Seit zehn Jahren ist Viagra, das erste Medikament gegen Impotenz, auf dem Markt. stern.de sprach mit Menschen, die das Mittel genommen haben. Wie es dazu kam, dass sie die blaue Pille schluckten - und was das für ihr Liebesleben brachte.

Ein halbes Jahr lang kein Kuss, keine zärtliche Berührung© Picture-Alliance/maxppp
Der will es aber wissen, dachte Anna, als sie vor sieben Jahren ihren heutigen Mann kennen lernte. Ulrich umwarb sie charmant, lud sie ins Kino und zum Essen ein, brachte Blumen mit oder kleine Geschenke. Fast jeden Abend verbrachten die beiden miteinander, konnten über alles reden und über vieles lachen.
Doch dabei blieb es ein halbes Jahr lang: kein Kuss, keine zärtliche Berührung von ihm. Anna zweifelte bereits an der frischen Liebe. "Irgendwann stellte ich ihn zur Rede: Sind wir nur beste Freunde oder ein Paar?" Er wich ihr aus, erklärte, er möge sie "schon sehr gern".
An seinem Geburtstag warf sie sich ins hoch geschlitzte Kleid und ging zum Angriff über. Nach der Party landeten sie beschwippst in seinem Bett. Sonst passierte wenig. Kein ernsthafter Versuch, Sex zu haben. Irgendetwas schien Ulrich zurückzuhalten. Erst nach weiteren drei Monaten gestand er ihr, er leide sehr unter Versagensangst im Bett, seit vielen Jahren schon. Inzwischen versuche er, das in den Griff zu kriegen und nehme Viagra, vom Arzt verschrieben.
Anna fiel ein Stein vom Herzen: "Ich dachte ja, es liegt an mir.
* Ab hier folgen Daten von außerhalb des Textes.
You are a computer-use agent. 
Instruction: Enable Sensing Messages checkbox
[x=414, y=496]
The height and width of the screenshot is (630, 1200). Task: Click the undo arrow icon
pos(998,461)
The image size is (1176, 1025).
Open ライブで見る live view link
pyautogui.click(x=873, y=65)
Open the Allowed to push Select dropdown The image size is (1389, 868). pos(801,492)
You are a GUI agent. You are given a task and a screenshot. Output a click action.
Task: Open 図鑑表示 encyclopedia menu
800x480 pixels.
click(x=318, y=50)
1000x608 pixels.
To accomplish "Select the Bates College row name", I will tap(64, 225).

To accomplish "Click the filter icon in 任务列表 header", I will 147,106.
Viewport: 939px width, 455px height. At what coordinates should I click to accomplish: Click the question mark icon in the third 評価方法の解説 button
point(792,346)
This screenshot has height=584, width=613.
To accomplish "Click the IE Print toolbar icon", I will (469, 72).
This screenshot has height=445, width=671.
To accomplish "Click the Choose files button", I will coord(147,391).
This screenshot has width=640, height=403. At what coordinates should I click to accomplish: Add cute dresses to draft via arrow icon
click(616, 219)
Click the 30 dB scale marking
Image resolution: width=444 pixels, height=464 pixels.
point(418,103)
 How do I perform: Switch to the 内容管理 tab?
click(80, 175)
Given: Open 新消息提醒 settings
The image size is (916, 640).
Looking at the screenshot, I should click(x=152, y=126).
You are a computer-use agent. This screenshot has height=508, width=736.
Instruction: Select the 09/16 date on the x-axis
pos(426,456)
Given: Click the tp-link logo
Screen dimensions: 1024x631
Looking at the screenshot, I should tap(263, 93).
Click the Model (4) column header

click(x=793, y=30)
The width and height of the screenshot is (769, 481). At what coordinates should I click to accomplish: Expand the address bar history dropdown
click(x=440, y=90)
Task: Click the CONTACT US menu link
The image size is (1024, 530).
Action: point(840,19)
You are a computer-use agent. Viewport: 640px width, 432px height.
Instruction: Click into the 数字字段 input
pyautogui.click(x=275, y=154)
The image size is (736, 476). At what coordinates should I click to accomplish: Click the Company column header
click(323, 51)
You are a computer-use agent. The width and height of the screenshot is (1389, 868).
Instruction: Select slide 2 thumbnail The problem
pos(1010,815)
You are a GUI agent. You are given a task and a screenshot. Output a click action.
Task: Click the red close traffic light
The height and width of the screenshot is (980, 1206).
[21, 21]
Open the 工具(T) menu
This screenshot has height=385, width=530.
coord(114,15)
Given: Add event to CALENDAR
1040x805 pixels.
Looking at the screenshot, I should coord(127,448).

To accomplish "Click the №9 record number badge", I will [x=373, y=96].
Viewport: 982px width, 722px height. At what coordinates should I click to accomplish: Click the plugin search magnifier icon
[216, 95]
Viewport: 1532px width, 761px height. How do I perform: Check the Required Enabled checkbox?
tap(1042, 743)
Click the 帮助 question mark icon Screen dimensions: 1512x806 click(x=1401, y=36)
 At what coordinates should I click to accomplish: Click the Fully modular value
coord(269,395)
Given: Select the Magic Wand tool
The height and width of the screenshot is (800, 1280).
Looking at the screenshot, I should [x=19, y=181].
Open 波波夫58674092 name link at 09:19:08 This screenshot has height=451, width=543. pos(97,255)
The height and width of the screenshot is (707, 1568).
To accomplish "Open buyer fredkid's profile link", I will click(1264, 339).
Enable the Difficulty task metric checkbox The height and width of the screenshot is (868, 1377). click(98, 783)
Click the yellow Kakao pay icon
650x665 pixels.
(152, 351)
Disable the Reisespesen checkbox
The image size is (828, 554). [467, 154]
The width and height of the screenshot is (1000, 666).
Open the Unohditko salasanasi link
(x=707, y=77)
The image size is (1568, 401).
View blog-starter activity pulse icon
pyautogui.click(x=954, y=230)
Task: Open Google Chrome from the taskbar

Oder an uns. Aber ich war ihm einfach so wichtig, dass er mir alles recht machen wollte. Das war wie ein Liebesgeständnis." Behutsam tasteten sie sich vor beim Sex. Genossen die ersten Male miteinander. Ein paar Stunden vor dem Akt schluckte Ulrich immer die blaue Tablette. Doch nach ein paar Monaten wirkte das Mittel nicht mehr. Der Kopf und die Angst hatten das Ruder wieder übernommen. Ulrichs Erektion wurde immer schwächer oder blieb ganz aus. Eine große Enttäuschung für ihn, sagt Anna: "Er dachte, jetzt habe ich die Dinger genommen, jetzt muss es auch klappen. Das war wie Leistungsdruck."
Gemeinsam versuchten sie, seine Angst zu überlisten. Anna zerbröselte die Pillen im Küchenmörser und mischte sie ab und zu heimlich unters Essen, etwa in den Waldbeerquark: "Wir dachten, wenn er es nicht so genau wüsste, könnten wir uns wieder spontan lieben." Das Ergebnis fiel durchwachsen aus. Mal hatten sie nach dem Essen guten Sex, mal ging überhaupt nichts. Während Anna das nicht so dramatisch fand, gern auch andere Spielarten der Liebe ausprobiert hätte, wünschte sich Ulrich vor allem eins: dass die Mittel endlich wieder anschlugen. "Alles drehte sich nur noch um die Erektion. Beim Sex ging uns dabei ein wenig die Fantasie verloren", bedauert Anna heute.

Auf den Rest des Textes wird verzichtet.